Jumat 27 Oct 2023 16:58 WIB

Mengejutkan, Penambangan Bitcoin Ternyata Bisa Merusak Lingkungan

Bitcoin memerlukan penggunaan sumber daya alam dalam jumlah besar.

Rep: Umi Nur Fadhilah/ Red: Natalia Endah Hapsari
Sebuah laporan Perserikatan Bangsa-Bangsa (PBB) baru-baru ini menemukan bahwa penambangan mata uang kripto ini berdampak besar pada sumber daya alam dan iklim bumi.
Foto: AP Photo/Kin Cheung
Sebuah laporan Perserikatan Bangsa-Bangsa (PBB) baru-baru ini menemukan bahwa penambangan mata uang kripto ini berdampak besar pada sumber daya alam dan iklim bumi.

REPUBLIKA.CO.ID,JAKARTA — Penambangan Bitcoin kini semakin menjadi sorotan karena dampak lingkungan yang signifikan. Sebuah laporan Perserikatan Bangsa-Bangsa (PBB) baru-baru ini menemukan bahwa penambangan mata uang kripto ini berdampak besar pada sumber daya alam dan iklim bumi.

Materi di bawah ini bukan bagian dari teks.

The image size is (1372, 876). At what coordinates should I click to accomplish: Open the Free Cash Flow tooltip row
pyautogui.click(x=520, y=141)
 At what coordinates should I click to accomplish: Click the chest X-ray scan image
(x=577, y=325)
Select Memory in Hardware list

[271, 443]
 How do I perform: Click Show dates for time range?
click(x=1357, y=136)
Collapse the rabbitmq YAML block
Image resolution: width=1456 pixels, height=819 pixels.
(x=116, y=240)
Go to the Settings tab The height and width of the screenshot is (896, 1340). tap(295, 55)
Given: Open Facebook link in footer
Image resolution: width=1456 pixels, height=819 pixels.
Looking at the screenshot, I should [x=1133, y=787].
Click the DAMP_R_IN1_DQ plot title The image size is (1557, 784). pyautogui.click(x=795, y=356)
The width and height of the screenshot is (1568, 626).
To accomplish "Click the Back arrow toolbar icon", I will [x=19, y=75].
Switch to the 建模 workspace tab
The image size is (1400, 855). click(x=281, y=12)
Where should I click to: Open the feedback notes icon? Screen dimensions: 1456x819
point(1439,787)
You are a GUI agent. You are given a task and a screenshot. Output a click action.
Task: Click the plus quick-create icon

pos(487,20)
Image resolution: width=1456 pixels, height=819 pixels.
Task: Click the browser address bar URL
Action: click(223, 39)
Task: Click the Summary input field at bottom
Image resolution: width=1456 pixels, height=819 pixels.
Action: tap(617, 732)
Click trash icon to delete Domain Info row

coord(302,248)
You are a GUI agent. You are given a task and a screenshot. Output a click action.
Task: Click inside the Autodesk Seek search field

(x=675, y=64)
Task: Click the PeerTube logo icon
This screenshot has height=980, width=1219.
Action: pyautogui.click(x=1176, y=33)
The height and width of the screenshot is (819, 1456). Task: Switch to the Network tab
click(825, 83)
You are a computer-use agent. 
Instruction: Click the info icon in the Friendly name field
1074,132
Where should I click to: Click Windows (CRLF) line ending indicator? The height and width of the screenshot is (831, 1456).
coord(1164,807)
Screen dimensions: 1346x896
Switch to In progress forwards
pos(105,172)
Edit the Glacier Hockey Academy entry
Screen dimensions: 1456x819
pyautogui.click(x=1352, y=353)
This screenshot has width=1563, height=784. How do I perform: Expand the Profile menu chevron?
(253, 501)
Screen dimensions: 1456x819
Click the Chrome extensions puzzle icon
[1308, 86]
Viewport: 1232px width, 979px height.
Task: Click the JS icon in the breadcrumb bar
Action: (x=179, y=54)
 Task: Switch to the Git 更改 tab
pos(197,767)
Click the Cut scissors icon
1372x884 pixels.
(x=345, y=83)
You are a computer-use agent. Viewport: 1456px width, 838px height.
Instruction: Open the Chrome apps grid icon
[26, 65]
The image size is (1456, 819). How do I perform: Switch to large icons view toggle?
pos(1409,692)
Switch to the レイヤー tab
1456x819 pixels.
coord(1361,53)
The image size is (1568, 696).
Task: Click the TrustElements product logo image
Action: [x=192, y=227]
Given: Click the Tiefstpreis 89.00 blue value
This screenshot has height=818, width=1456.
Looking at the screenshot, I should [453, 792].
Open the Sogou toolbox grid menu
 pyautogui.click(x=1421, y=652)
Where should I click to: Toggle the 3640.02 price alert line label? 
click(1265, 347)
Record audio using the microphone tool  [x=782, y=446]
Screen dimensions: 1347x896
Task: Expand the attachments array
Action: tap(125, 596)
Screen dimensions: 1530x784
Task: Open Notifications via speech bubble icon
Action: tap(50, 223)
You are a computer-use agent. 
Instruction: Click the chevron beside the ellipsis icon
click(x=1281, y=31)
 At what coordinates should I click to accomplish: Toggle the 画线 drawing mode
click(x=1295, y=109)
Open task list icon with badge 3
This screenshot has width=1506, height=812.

Dilansir Daily Mail pada Jumat (27/10/2023), laporan tersebut mengungkapkan fakta yang mengkhawatirkan bahwa penambangan Bitcoin memerlukan penggunaan sumber daya alam dalam jumlah besar. Globalmente, jejak air yang digunakan untuk penambangan kripto sejak Januari 2020 hingga Desember 2021 mencapai 1,65 kilometer kubik.

Baca Juga

Ini setara dengan mengisi lebih dari 660 ribu kolam renang Olimpiade, jumlah yang jauh lebih besar daripada penggunaan air domestik saat ini oleh 300 juta orang di pedesaan Afrika Sub-Sahara. Penambangan Bitcoin juga melibatkan penggunaan lahan yang luas, dengan luas lahan pertambangan selama periode yang sama mencapai lebih dari 1.870 kilometer persegi, yang setara dengan 1,4 kali luas kota Los Angeles.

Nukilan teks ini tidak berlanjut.